((

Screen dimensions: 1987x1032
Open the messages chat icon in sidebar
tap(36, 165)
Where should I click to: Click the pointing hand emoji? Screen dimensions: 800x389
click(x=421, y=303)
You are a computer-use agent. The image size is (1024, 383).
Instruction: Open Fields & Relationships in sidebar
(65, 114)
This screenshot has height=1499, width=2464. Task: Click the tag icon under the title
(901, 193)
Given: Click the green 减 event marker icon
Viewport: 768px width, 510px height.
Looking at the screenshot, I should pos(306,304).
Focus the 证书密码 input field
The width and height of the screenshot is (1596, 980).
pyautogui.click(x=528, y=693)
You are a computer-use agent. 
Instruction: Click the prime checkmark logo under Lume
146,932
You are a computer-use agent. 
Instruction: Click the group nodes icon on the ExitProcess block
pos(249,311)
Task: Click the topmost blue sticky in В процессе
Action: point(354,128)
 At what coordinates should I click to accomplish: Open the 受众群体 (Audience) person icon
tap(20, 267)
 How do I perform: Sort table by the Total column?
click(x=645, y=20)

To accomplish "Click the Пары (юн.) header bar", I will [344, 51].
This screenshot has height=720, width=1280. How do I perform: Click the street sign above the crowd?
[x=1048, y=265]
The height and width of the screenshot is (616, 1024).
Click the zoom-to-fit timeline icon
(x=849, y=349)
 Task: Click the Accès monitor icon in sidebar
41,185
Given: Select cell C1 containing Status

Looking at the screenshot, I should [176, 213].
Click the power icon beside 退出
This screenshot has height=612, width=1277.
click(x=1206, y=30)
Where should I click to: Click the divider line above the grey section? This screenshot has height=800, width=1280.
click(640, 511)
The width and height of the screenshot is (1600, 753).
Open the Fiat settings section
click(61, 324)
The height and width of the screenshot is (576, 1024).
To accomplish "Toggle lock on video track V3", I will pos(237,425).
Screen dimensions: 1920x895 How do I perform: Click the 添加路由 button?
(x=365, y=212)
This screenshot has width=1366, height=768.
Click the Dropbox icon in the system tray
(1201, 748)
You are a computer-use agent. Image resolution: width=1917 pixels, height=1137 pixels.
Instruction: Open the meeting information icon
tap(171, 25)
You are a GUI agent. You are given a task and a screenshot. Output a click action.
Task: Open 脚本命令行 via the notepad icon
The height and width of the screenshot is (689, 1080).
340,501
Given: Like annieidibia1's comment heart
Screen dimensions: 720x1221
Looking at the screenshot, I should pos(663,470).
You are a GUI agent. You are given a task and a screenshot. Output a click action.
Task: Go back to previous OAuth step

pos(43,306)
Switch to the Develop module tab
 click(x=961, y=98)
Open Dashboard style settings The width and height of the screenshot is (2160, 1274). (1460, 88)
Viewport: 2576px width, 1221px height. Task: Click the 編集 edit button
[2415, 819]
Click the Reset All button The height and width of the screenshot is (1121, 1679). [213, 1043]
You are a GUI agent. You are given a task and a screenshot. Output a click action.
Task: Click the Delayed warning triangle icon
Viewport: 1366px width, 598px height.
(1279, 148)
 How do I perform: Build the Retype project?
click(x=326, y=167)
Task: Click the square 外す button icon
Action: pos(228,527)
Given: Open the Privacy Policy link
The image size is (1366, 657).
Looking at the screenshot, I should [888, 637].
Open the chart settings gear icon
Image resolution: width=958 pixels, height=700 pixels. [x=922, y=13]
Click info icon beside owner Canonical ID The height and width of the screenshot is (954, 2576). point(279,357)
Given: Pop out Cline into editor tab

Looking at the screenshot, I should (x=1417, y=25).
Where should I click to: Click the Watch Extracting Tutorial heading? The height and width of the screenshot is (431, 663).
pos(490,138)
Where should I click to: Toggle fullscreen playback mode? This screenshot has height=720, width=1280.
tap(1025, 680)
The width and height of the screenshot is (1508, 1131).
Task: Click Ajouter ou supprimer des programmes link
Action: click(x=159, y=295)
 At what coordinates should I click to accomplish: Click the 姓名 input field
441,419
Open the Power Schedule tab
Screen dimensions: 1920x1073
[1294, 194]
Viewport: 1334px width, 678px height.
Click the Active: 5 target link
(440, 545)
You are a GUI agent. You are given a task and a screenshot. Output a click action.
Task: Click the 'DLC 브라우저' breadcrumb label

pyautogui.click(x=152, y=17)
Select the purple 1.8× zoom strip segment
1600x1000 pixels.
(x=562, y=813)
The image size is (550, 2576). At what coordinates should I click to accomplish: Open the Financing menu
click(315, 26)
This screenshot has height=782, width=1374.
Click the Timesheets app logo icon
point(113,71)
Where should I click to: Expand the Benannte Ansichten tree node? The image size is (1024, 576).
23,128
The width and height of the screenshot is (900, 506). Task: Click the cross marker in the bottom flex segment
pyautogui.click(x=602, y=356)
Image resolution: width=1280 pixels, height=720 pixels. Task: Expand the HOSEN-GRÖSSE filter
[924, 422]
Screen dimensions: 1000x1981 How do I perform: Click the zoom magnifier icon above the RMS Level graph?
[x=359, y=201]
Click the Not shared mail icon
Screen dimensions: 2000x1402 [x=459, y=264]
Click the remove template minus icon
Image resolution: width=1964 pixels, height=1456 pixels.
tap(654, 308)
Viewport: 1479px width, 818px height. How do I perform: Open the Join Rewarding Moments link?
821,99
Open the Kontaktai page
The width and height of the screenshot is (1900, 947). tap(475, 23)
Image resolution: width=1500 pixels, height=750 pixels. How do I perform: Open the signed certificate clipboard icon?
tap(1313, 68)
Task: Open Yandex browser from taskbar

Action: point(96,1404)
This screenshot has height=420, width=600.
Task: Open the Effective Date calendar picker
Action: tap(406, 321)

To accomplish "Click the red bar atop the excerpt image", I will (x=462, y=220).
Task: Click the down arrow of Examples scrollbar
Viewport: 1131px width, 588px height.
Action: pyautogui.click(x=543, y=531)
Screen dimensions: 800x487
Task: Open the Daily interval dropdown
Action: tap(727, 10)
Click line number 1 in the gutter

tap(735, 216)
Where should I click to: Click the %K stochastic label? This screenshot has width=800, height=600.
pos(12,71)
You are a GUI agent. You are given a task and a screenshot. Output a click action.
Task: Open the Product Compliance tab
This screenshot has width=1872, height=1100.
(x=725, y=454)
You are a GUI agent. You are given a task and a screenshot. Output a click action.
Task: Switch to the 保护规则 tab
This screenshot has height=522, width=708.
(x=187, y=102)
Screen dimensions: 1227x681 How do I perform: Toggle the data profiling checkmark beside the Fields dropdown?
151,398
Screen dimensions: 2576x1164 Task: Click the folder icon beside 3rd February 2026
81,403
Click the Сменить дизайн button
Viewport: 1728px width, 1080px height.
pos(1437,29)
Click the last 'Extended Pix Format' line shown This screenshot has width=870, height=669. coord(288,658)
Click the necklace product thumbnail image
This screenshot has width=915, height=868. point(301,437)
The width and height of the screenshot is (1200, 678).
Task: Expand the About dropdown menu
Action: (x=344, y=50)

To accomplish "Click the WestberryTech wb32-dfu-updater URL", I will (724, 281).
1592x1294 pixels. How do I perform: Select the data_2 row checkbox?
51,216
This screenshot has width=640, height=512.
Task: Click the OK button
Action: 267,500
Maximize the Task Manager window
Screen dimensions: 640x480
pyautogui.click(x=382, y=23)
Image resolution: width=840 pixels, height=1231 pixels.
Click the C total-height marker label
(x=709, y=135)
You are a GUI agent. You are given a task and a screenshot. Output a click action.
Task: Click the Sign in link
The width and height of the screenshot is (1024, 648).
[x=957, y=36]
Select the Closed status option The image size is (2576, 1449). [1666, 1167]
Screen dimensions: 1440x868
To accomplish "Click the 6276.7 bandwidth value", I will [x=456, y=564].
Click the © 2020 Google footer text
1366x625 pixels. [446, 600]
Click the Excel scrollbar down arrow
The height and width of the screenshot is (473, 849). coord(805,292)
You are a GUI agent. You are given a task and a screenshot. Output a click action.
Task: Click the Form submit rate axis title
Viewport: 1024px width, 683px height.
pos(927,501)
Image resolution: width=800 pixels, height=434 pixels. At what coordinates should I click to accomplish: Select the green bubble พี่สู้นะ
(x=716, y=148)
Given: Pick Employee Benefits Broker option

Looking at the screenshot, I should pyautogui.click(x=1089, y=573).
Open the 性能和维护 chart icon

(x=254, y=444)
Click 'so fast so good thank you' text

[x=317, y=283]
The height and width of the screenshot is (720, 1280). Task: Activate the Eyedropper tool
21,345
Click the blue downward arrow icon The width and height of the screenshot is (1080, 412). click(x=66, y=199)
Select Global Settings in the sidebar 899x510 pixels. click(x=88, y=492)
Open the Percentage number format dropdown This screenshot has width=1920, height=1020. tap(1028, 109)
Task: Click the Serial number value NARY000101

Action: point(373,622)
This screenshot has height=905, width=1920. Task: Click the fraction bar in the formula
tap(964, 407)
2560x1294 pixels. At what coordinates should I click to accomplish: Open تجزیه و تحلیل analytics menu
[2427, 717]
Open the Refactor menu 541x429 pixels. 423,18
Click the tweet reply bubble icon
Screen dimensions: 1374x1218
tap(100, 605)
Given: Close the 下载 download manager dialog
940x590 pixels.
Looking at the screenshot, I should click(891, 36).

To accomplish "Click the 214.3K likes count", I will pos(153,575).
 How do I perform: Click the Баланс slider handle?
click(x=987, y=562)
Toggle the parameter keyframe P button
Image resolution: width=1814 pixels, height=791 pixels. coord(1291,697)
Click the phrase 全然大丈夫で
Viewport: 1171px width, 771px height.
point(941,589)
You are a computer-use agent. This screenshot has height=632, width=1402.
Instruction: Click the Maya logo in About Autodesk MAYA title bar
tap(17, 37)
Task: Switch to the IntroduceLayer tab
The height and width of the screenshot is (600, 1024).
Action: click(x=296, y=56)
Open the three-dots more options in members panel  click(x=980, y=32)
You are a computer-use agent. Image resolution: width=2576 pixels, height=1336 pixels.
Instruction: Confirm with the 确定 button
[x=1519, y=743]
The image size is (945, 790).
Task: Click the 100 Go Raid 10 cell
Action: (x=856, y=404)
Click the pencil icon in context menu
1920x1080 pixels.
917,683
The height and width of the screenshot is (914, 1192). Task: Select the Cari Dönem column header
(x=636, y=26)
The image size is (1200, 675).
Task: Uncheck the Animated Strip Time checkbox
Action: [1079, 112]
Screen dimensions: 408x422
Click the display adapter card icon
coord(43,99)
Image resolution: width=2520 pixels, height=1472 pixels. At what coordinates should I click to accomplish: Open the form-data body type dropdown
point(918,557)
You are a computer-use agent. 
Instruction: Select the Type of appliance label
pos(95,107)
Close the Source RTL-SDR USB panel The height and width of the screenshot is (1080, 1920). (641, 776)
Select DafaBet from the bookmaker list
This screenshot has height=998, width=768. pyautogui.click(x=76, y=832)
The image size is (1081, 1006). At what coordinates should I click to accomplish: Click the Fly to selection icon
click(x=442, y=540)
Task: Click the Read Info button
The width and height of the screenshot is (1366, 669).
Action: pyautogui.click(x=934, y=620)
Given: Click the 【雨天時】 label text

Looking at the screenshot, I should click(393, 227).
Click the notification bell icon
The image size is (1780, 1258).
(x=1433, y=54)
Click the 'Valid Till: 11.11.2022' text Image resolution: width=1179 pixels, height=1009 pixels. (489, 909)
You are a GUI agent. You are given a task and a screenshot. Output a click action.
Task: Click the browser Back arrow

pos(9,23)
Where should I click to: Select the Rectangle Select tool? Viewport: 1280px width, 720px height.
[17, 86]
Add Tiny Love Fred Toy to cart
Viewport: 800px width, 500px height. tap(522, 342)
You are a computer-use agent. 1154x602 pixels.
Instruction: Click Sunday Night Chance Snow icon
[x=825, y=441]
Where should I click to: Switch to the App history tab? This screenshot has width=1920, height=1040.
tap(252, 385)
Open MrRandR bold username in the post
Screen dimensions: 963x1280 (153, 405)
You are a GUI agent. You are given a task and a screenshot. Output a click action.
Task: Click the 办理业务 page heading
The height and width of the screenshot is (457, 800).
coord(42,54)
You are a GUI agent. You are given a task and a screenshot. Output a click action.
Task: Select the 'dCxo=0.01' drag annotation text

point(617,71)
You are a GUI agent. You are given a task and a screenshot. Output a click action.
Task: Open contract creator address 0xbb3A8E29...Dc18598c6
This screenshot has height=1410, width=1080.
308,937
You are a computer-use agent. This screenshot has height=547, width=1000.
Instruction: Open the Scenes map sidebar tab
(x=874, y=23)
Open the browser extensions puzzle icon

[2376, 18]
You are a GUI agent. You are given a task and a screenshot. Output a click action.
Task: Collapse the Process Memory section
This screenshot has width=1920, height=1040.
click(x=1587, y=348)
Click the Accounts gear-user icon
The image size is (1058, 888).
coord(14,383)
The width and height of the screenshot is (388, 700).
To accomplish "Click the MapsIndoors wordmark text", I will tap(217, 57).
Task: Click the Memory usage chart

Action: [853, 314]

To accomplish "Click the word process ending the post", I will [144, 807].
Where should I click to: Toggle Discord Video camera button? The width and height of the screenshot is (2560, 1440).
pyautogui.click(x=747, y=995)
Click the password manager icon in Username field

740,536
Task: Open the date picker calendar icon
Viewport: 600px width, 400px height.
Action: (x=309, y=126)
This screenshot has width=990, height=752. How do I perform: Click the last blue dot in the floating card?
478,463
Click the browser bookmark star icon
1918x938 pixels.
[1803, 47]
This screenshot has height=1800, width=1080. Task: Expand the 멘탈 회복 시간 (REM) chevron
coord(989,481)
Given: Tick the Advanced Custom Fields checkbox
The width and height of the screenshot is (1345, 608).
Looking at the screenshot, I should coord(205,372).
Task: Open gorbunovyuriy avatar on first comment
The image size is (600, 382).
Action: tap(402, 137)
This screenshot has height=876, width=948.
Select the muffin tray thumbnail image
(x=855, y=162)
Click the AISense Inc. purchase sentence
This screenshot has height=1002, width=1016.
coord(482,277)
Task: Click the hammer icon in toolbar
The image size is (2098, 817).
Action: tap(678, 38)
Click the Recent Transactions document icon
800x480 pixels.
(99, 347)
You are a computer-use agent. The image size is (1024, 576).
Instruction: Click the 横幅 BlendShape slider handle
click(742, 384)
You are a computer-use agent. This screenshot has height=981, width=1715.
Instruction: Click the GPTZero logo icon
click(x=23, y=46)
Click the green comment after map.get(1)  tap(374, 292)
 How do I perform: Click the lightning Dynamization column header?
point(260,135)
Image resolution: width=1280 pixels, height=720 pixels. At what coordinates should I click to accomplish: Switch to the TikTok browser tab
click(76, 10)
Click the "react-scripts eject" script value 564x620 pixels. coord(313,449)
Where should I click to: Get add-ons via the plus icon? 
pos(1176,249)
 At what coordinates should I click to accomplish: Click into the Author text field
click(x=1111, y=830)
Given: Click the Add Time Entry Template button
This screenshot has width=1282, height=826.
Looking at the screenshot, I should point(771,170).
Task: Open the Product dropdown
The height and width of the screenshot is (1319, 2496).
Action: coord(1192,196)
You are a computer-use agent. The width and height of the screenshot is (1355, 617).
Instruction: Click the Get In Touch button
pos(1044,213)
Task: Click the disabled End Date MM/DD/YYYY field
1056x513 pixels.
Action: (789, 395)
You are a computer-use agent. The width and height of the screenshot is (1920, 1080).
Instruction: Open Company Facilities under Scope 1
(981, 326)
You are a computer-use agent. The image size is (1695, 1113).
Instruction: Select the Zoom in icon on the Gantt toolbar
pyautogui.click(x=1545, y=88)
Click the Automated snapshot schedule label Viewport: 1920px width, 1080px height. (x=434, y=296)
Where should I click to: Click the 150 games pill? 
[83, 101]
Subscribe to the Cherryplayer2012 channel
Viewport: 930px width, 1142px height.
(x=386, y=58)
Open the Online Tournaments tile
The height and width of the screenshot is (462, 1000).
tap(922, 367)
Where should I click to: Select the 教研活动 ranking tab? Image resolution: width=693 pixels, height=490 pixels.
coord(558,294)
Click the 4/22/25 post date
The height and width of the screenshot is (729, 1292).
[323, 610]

))

## Problem details
Rewrite the items starting at the line containing "Screen dimensions: 1440x868" and ending at the line containing "point(941,589)" as a Markdown table with the columns Row and Item line. Put one line per row, number the rows in order, and leave out blank lines.

## Solved exercise
| Row | Item line |
|---|---|
| 1 | Screen dimensions: 1440x868 |
| 2 | To accomplish "Click the 6276.7 bandwidth value", I will [x=456, y=564]. |
| 3 | Click the © 2020 Google footer text |
| 4 | 1366x625 pixels. [446, 600] |
| 5 | Click the Excel scrollbar down arrow |
| 6 | The height and width of the screenshot is (473, 849). coord(805,292) |
| 7 | You are a GUI agent. You are given a task and a screenshot. Output a click action. |
| 8 | Task: Click the Form submit rate axis title |
| 9 | Viewport: 1024px width, 683px height. |
| 10 | pos(927,501) |
| 11 | Image resolution: width=800 pixels, height=434 pixels. At what coordinates should I click to accomplish: Select the green bubble พี่สู้นะ |
| 12 | (x=716, y=148) |
| 13 | Given: Pick Employee Benefits Broker option |
| 14 | Looking at the screenshot, I should pyautogui.click(x=1089, y=573). |
| 15 | Open the 性能和维护 chart icon |
| 16 | (x=254, y=444) |
| 17 | Click 'so fast so good thank you' text |
| 18 | [x=317, y=283] |
| 19 | The height and width of the screenshot is (720, 1280). Task: Activate the Eyedropper tool |
| 20 | 21,345 |
| 21 | Click the blue downward arrow icon The width and height of the screenshot is (1080, 412). click(x=66, y=199) |
| 22 | Select Global Settings in the sidebar 899x510 pixels. click(x=88, y=492) |
| 23 | Open the Percentage number format dropdown This screenshot has width=1920, height=1020. tap(1028, 109) |
| 24 | Task: Click the Serial number value NARY000101 |
| 25 | Action: point(373,622) |
| 26 | This screenshot has height=905, width=1920. Task: Click the fraction bar in the formula |
| 27 | tap(964, 407) |
| 28 | 2560x1294 pixels. At what coordinates should I click to accomplish: Open تجزیه و تحلیل analytics menu |
| 29 | [2427, 717] |
| 30 | Open the Refactor menu 541x429 pixels. 423,18 |
| 31 | Click the tweet reply bubble icon |
| 32 | Screen dimensions: 1374x1218 |
| 33 | tap(100, 605) |
| 34 | Given: Close the 下载 download manager dialog |
| 35 | 940x590 pixels. |
| 36 | Looking at the screenshot, I should click(891, 36). |
| 37 | To accomplish "Click the 214.3K likes count", I will pos(153,575). |
| 38 |  How do I perform: Click the Баланс slider handle? |
| 39 | click(x=987, y=562) |
| 40 | Toggle the parameter keyframe P button |
| 41 | Image resolution: width=1814 pixels, height=791 pixels. coord(1291,697) |
| 42 | Click the phrase 全然大丈夫で |
| 43 | Viewport: 1171px width, 771px height. |
| 44 | point(941,589) |